Despite its benign character, an abdominal cystic lymphangioma can become locally invasive; thus, complete surgical resection is the treatment of choice, especially if there are signs of mass enlargement or acute symptoms. Percutaneous or intraoperative aspiration should be avoided due to high rates of recurrence, while in case of bowel involvement, limited intestinal resection is suggested.[22] Furthermore, successful laparoscopic resection of large abdominal cystic lymphangiomas has also been reported in recent years in selected patients.[23, 24] However, open surgical management provides the ability of thorough examination and removal of the lesion, especially in cases in which the size and extent of the mass is substantially large, as in our patient.
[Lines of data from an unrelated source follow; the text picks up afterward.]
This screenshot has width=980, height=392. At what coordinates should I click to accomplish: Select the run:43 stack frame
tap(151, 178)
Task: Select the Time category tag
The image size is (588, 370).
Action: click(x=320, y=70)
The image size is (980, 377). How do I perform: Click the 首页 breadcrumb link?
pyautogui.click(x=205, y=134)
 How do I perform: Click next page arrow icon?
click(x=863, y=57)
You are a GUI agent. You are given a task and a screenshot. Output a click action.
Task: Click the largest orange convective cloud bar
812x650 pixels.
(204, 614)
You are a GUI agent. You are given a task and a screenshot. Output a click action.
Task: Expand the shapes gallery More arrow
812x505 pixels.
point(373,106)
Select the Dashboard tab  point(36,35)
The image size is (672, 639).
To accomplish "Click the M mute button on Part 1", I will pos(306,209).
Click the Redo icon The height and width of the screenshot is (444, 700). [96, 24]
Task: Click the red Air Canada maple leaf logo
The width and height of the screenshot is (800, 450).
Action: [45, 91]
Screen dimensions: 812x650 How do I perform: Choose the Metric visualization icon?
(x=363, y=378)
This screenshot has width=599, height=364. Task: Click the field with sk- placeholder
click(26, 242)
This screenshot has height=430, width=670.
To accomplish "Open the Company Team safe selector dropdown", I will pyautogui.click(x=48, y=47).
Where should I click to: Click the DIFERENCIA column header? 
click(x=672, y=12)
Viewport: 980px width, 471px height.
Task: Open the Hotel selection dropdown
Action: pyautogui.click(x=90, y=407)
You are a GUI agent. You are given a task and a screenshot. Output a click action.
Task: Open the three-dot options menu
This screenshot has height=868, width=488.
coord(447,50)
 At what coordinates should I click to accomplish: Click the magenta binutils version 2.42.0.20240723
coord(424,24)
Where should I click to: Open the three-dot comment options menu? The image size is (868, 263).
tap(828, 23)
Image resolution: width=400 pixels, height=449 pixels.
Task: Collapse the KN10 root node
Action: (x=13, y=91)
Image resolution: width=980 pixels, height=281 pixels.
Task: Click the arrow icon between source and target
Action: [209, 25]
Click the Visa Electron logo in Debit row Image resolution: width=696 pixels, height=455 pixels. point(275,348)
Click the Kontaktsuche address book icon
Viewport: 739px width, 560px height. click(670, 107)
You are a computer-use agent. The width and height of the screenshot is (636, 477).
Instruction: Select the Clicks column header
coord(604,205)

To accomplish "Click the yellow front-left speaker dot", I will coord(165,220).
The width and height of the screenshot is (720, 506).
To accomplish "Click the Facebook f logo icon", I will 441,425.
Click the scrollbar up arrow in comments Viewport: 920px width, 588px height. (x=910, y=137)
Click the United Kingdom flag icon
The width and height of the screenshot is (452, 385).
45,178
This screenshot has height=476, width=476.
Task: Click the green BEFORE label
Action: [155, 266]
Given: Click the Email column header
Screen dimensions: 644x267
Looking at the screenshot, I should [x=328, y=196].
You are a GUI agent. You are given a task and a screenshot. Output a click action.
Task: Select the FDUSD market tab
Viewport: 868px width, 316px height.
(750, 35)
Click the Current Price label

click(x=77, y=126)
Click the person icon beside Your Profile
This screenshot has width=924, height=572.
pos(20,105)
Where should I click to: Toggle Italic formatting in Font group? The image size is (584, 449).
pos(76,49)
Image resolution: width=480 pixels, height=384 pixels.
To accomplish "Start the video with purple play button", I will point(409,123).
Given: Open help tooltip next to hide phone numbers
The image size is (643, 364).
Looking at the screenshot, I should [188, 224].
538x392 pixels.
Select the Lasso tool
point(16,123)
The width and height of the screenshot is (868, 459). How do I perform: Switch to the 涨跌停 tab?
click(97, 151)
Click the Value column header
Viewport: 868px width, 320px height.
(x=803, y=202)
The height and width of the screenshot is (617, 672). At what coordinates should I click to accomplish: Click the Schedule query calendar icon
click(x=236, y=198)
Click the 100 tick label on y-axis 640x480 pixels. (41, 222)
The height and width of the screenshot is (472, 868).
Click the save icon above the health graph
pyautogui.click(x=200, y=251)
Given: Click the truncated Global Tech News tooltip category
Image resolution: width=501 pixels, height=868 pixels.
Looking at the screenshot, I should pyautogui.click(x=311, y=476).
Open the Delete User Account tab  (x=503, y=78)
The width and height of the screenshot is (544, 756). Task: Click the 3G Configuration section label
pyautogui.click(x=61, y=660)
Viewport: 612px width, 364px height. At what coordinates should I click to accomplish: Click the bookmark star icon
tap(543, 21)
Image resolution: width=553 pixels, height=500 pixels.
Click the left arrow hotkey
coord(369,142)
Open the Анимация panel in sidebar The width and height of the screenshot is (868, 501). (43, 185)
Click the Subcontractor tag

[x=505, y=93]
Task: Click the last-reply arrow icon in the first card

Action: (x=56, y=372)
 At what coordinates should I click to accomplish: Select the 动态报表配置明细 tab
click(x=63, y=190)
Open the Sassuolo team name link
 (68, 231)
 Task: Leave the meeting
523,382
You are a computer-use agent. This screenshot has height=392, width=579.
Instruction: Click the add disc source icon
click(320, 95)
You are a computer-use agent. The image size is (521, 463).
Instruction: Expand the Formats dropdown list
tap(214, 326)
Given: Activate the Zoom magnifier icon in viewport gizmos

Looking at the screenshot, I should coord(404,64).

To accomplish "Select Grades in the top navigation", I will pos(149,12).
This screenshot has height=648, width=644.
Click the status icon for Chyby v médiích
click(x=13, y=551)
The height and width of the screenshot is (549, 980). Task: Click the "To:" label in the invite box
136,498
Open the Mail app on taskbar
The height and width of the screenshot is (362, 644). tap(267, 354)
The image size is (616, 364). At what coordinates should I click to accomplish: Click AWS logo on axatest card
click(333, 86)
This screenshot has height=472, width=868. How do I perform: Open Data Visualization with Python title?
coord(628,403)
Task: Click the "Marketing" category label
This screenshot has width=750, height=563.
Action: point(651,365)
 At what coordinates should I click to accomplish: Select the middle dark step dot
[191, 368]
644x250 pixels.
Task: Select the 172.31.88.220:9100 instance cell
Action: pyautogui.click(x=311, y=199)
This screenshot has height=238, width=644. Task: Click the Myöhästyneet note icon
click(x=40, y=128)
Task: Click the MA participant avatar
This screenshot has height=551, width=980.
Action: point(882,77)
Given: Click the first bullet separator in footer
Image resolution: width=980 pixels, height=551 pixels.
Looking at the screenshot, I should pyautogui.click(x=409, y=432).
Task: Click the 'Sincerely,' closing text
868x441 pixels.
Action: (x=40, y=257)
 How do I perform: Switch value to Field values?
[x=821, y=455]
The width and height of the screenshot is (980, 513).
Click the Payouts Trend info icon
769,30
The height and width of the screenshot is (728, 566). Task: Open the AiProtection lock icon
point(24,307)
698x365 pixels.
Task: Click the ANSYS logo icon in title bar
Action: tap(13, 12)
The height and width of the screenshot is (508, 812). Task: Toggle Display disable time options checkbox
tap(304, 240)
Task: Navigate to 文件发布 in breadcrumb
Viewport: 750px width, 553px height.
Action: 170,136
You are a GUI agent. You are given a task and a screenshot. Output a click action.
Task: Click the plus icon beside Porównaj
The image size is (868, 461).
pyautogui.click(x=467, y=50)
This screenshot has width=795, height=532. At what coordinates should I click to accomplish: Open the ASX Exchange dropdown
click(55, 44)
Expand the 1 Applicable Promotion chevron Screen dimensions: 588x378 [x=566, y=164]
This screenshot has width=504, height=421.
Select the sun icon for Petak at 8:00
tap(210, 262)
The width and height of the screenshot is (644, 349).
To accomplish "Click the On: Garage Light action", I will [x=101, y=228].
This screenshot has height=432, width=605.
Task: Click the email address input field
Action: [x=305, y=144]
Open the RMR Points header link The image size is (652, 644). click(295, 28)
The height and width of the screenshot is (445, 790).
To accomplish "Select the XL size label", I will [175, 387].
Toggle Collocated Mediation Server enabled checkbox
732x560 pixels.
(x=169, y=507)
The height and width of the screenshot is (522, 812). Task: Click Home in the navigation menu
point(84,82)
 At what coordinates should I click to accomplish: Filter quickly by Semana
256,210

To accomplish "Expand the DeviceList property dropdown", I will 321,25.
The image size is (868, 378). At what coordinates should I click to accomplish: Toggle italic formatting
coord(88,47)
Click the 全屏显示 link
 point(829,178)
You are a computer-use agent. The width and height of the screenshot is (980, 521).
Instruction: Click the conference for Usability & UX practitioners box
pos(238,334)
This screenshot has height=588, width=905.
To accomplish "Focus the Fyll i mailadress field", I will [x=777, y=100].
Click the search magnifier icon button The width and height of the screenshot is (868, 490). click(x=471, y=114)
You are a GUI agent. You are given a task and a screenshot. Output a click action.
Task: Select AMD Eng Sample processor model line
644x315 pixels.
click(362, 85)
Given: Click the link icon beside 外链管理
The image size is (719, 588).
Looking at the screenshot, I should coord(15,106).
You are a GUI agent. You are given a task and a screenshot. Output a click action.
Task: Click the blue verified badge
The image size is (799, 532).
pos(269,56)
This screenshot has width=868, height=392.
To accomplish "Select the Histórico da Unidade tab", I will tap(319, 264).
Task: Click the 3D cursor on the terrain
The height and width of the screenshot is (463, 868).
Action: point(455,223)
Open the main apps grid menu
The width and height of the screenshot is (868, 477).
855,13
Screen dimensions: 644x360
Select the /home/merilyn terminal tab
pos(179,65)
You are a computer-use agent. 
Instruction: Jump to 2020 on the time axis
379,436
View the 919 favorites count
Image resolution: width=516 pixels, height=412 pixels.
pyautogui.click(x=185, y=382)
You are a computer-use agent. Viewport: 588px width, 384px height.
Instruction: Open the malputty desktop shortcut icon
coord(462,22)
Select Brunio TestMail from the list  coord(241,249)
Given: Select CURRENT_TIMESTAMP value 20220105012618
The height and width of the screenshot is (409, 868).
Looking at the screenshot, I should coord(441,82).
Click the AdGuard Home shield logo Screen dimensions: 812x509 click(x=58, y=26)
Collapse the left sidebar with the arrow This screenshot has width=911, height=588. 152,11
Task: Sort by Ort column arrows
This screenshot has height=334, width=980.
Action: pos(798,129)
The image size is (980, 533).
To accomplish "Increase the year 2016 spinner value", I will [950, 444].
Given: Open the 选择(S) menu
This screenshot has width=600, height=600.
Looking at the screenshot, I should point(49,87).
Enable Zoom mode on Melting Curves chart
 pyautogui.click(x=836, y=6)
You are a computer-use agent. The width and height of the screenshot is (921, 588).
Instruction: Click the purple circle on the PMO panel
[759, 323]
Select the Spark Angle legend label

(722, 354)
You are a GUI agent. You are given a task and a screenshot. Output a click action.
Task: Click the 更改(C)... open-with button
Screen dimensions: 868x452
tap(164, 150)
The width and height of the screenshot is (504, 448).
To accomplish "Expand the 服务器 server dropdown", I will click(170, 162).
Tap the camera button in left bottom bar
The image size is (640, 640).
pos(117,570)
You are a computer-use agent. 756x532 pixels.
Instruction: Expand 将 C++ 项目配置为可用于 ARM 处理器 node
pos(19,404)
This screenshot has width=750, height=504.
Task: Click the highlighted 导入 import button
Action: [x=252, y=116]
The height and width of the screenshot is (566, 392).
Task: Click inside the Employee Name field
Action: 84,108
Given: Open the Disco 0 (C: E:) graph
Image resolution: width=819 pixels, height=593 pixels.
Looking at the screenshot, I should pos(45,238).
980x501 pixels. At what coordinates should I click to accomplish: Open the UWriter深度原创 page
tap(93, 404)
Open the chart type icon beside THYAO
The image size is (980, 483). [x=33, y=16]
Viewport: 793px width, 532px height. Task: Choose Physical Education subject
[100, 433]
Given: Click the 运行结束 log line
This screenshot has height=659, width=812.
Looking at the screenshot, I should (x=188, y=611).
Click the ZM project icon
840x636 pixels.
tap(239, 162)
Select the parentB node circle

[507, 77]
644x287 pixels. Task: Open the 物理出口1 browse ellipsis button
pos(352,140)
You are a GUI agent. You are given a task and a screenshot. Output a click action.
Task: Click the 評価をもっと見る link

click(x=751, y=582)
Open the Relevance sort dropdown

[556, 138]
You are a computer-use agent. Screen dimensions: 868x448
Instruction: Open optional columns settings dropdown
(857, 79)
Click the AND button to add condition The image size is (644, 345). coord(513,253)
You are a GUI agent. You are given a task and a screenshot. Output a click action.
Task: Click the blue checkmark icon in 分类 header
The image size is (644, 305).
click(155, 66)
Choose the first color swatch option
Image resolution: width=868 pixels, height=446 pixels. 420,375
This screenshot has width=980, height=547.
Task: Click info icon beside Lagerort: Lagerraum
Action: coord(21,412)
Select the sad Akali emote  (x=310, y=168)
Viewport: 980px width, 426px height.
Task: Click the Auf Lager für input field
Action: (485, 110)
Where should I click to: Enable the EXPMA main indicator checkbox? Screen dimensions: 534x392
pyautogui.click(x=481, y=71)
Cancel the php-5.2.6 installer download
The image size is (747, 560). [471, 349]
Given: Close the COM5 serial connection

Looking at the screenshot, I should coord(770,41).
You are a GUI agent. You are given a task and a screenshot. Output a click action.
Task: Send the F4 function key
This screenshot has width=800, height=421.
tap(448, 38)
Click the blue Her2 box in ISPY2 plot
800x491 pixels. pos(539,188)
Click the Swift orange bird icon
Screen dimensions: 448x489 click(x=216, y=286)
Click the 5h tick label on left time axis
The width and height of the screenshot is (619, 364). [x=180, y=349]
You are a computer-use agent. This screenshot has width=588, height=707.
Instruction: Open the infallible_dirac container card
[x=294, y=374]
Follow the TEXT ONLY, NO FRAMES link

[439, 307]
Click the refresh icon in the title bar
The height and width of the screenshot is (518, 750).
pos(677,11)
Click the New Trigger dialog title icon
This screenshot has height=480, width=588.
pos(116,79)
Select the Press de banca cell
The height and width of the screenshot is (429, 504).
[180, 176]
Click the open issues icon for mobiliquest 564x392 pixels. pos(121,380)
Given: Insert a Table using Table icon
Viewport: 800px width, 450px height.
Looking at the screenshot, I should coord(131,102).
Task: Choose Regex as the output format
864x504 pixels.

Two case series referring to pediatric population found that the location of the lesion had no effect on the outcome but increased the surgical procedure in patients whose jejunal mesentery was affected by lymphangiomas.[25, 26] Since partial resection may result in recurrence, radical excision is the preferred course of treatment. Particularly, in cases of incomplete resection, long-term follow-up is necessary due to the possibility of recurrence of approximately 10%. [27] Postoperative prognosis after complete resection is excellent. In addition, gradual malignant transformation to lymphangiosarcoma has been described.[28]

Conclusion

The differential diagnosis of an infant presenting with acute abdomen may involve a variety of conditions. Medical history accompanied by thorough clinical evaluation and additional information provided by the laboratory (tumor markers) and imaging studies (abdominal ultrasound, CT, MRI) may provide a prompt and accurate diagnosis of cystic lymphangioma. Immediate and meticulous surgical resection of the entire cystic mass is usually safe with no complications. Infants with large cystic lymphangiomas, completely resected, as was our case, can demonstrate an uncomplicated postoperative course, with excellent prognosis. This case report and literature review highlights aspects of the clinical presentation that might increase clinical suspicion for preoperative diagnosis.

Author contributions

C.M., E.B., and A.P. designed the research; C.M., V.M., M.P., I.G., and E.A. drafted the manuscript; E.C., I.C., and G.P. supervised the paper. All authors read and approved the final manuscript.

Acknowledgments

The authors have no one to acknowledge.

Funding

No funding has been received for the present study.

Conflicts of Interest

All authors declare that they have no conflict of interest.